Sounkalo Coulibaly : C’est une question pertinente pour un officier que je suis. On ne peut jamais se passer des problèmes de sécurité. Depuis le départ de Bamako jusqu’ici, c’est la sécurité qui m’intéresse beaucoup. A l’hôtel ici, au début, on ne se sentait vraiment pas en sécurité. J’ai été obligé de téléphoner au gouverneur de la région pour lui dire que notre sécurité n’est pas à notre satisfaction. Il a appelé ses subordonnés de la sécurité qui ont pris certaines dispositions. Maintenant la police est à l’hôtel et tout autour, il y a des patrouilles. Une sécurité parfaite n’existe pratiquement pas. La sécurité s’est améliorée mais jusqu’à présent ce n’est pas totale car trois policiers ne peuvent pas arrêter une agression de quelques individus bien armés. Dans la salle d’audience, j’ai l’esprit tranquille parce qu’il y a des gens qui nous gardes. Ils sont responsables de notre sécurité et ils vont répondre de tout ce qui va se passer. Maintenant à l’intérieur de la ville, nous savons que la majeure partie de la population Sikassoise est pro-Haya. C’est pourquoi je ne me permets pas de me promener dans la ville.
Qu’est ce qui vous fait dire que la majeure partie de la population Sikassoise est pro-Haya, alors qu’il est accusé de complicité d’enlèvement et d’assassinat ?
On a des renseignements. Il y a des gens qui parlent bien de Haya et qui l’applaudissent. On attend « il faut libérer Haya ». Il y a des gens qui font des réunions pour dire qu’il faut soutenir Haya, des gens qui applaudissent dans la salle d’audience. Et à la sortie de Haya, on l’applaudit, ça c’est flagrant.
Quels sont vos impressions par rapport à l’affichage des photos de l’accusé Amadou Haya Sanogo et le fait qu’il fasse des photos, des accolades avec ses fans et qu’il y ait des attroupements de soutien à Haya ?
C’est une défaillance au niveau des autorités qui organisent la sécurité. Quand on doit faire une assise pour des gens qui ont certainement assassinés et qu’on autorise des fans d’afficher des photos partout ou de porter des t-shirt qui rehaussent l’image d’un assassin, il y a un certain laisser aller. Sinon on pourrait s’opposer à ça de façon ferme.
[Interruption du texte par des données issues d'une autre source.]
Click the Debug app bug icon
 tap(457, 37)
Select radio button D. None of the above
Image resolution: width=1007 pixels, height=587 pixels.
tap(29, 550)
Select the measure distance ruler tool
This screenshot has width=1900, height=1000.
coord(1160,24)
Quelle est votre appréciation par rapport à l’organisation de ce procès à Sikasso ?
C’est un procès auquel on ne croyait même plus. Le fait de donner une date et de fixer le lieu du procès nous a beaucoup comblés. Nous sommes très contents. Mais dans cette organisation, c’est la sécurité qui n’a pas été étudiée. De Bamako à Sikasso, la sécurité n’est pas bien étudiée. Et on est exposé à toute sorte de danger. Nous avons quitté Bamako pour Sikasso sans escorte. Même un ou deux individus bien armés peuvent tout faire contre nous. Qui va intervenir ? Et à l’intérieur d’ici, jusqu’à hier (Ndlr : vendredi 2 décembre 2016), on se déplaçait de l’hôtel à la salle d’audience sans escorte et dans une ville où il y a des gens qui nous insultent quand on passe. L’organisation sécuritaire n’est pas satisfaisante.
Que recommandez-vous alors aux organisateurs ?
Je demande aux organisateurs à prendre ce procès au sérieux. Le monde entier nous regarde et est au courant de tout ce qui se passe. Ce n’est pas en interdisant les téléphones dans la salle d’audience que les gens ne sauront pas ce qui se passe, c’est faux. On a tout les moyens aujourd’hui pour entendre et pour observer. Donc pour la bonne image du Mali, il faudrait que les autorités prennent le maximum de dispositions pour que ce procès se passe de façon honorable et que tout le monde soit satisfait. En tout cas, ça va rehausser l’image du Mali. On ne souhaiterait pas qu’une justice extérieure se mêle à ce jugement. En tout cas moi je serais frustré que le Mali n’arrive pas à faire ce jugement et de façon correcte.
Votre mot de la fin ?
Nous sommes là et on tiendra jusqu’au bout. On ne peut pas tuer mon enfant, que j’ai mis dans l’armée et compter sur l’impunité. Je ne baisserai pas les bras parce qu’on me menace. Même si je meurs aujourd’hui, il y a quelqu’un d’autre qui va prendre le relai. Et la vérité va obligatoirement éclater, même si c’est dans 10 ou 20 ans.